Quote word for word from the line holding "Task: Tap the" to the last line below, including both, and omit any pictures.

● Saved data entries
*****
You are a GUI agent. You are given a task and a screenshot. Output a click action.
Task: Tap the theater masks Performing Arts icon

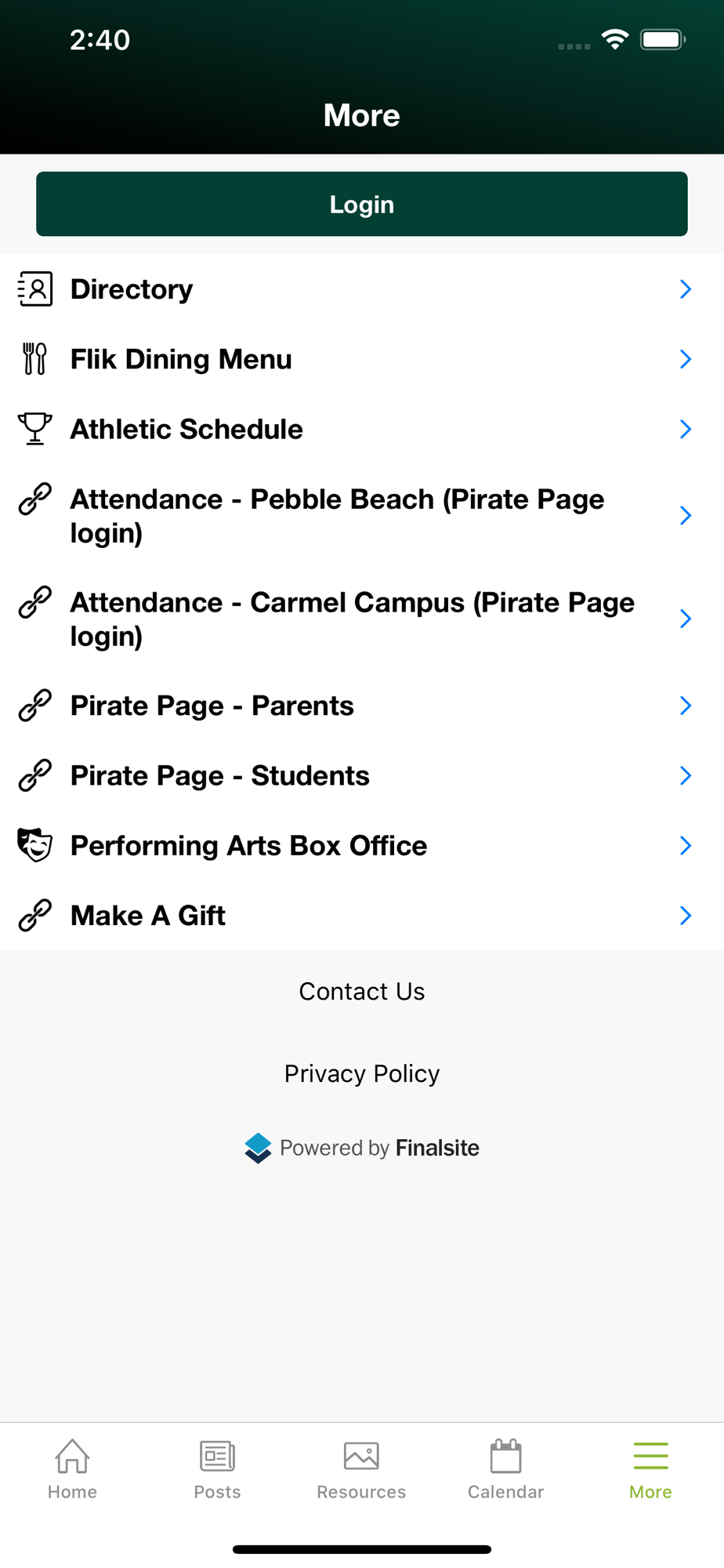[35, 845]
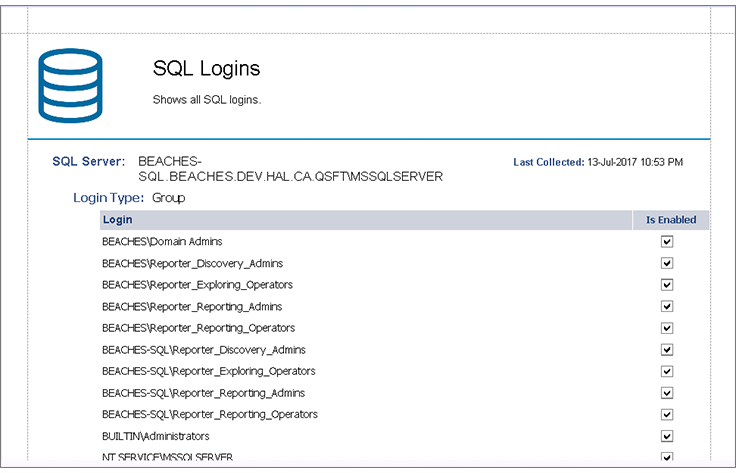This screenshot has width=736, height=473.
Task: Toggle Is Enabled for BEACHES\Domain Admins
Action: tap(667, 241)
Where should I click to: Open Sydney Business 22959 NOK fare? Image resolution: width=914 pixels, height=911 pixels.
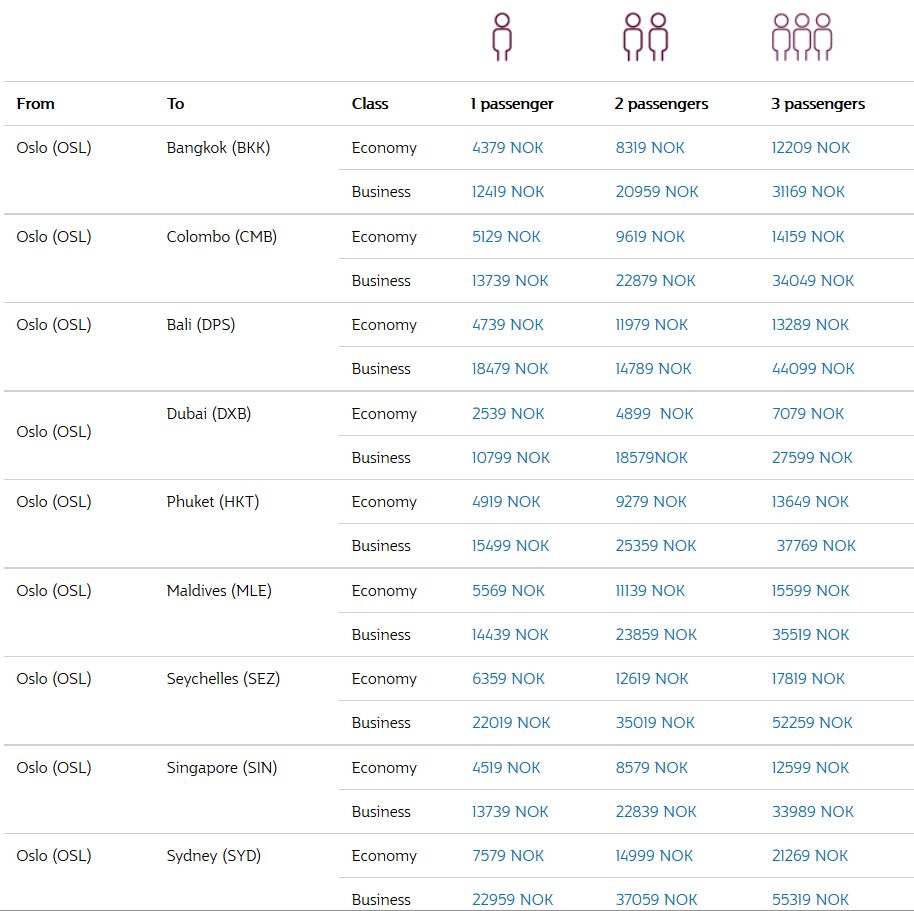coord(512,900)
*****
● Written response
Task: Tap the theater masks Performing Arts icon

[35, 845]
This screenshot has width=736, height=473.
Task: Toggle Is Enabled for BEACHES\Domain Admins
Action: tap(667, 241)
Where should I click to: Open Sydney Business 22959 NOK fare? Image resolution: width=914 pixels, height=911 pixels.
coord(512,900)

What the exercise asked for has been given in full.